Love in the Gully: Better connectivity leads to broken connection

Asuvidha Ke Liye Khed Hai (sorry for the inconvenience), reads the blue Metro diversions. The construction of the red-line Metro at Kashmere Gate is in full swing.

After the sun goes down, Zaid and Shahid, hiding from curious eyes, meet at the corner of the Kashmere Gate bus terminal. Hand in hand, the two lovers walk along a path of the Maharaja Agrasen Park nearby. They enter a public toilet cubicle with white-tiled walls marked with red paan stains. Tears in their eyes, they wrap up as soon as they can and part the blue bamboo chick blinds, as they embrace one last time before another metro line comes up and disrupts their routine.

Asuvidha Ke Liye Khed Hai (sorry for the inconvenience), reads the blue Metro diversions. The construction of the red-line Metro at Kashmere Gate is in full swing. The result: old places are being torn down to build new ones, for better connectivity. But what about the broken connection between Zaid and Shahid?

Lovers’ walks  Lovers, of course, find their way back, but now they must be more careful. With the construction of the Metro in 2002, patrolling has increased near Kashmere Gate. Nandi, a feminine gay man and a sex worker from Old Delhi, mentions Ali,  is one of the many who faced violence from the police. Sex work among queers is now more difficult than ever. 

A creative hack for that is the language of the queer—the Hijra Farsi dialect—used in trans feminine culture. ‘Kade karza’ to alert someone about a suspicious person and ‘dhangor aara pat jao’—a signal to run before the police come. “Sisters use this code language to alert each other of the police,” says Iqbal Ali, 32, a non-binary trans person, who spent their life in the bylanes of Old Delhi, documenting, or as he puts it, “collecting proofs” of queer history. In 2021, they went for a “test drive” of their first queer heritage walk in collaboration with a transmen collective.

The stories Ali tells through their walks are the lived histories of queer people.  TMS attends one such walk, called the Gay Cruising Walk. Pointing out to the cruising spots starting from the Maharaja Agrasen Park to Nicholson Cemetery near the Kashmere Gate bus terminal, Ali says these spots existed way before dating apps. Men would hang handkerchiefs in their pockets with colours indicating their preferences.  “These spots have stayed active for the interaction of gay- and trans-sex workers. If you are around this area, your Grindr won’t stop buzzing,” adds Ali. 

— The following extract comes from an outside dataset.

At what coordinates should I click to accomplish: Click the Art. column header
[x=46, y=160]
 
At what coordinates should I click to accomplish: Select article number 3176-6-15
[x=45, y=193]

Next he stops at a tea stall, whose owner, a gay man, talks to the people on the walk, sharing his experiences of living in Old Delhi. They share that the tea seller has rescued many abused trans-sex workers and people of the queer community. Police violence is common here, they say. Ali directs the crowd not to approach the tea seller when his wife is near, for she is unaware of her husband’s sexuality.   The next stop on the walk is the wrestler’s akhara, “one of the oldest in Old Delhi”, says Ali. Growing up in and around the by-lanes of Old Delhi, Ali always knew about the akhara as a gay cruising spot. “There is something very homoerotic about the place, working-class men from across Delhi come here for their dates, but caretaker Haji Saheb denies it,” says Ali. True enough, Haji Saheb as we went into his akhara, spoke at length about the akhara’s history, but never did he mention its queer connection. “These histories are uncomfortable for many people, only then it allows us to probe deeper,” says walk participant, Callistine Lewis, a student.   

Hidden histories What makes Ali’s walk different from other walks around Old Delhi is that his is not about the buildings, but the hidden histories of its people. It took Ali more than a year of research to come up with his walks.  “Queer history is often marginalised because it does not match with the dominant narrative,” they say.  “But there are clear mentions of homoerotic poetry in 18th-century poet Mir Taqi Mir’s writing.” Well-versed in Mir and other sources, Ali now conducts several heritage walks around Old Delhi—including queer icon Razia Sultan’s tomb and Hare Bhare Sahib Dargah, near Jama Masjid, exploring the love between a Muslim pir and a Hindu boy in the 17th century.  

“Not only is it a joy to be around queer people and listen to our stories being told by a queer person, it is also a realisation that the contribution of queer people in history has been taken for granted,” says walk participant Jaishree Kumar, a queer journalist. Ali’s walks are also an attempt to sensitise people about the community. They have witnessed a gradual, yet noticeable, change in locals’ attitudes towards the queer community when they come across the local queer history of their areas.  

Ali’s walks also go beyond the walls of Shahjahanabad, all the way to Hauz Khas, covering the queer history of Allaudin Khalji -- the ruler of the Khalji dynasty and his slave general Malik Kafur. Soon, they are launching a walk in Mehrauli about a Sufi Hijra hospice–Hijro Ki Khanqah.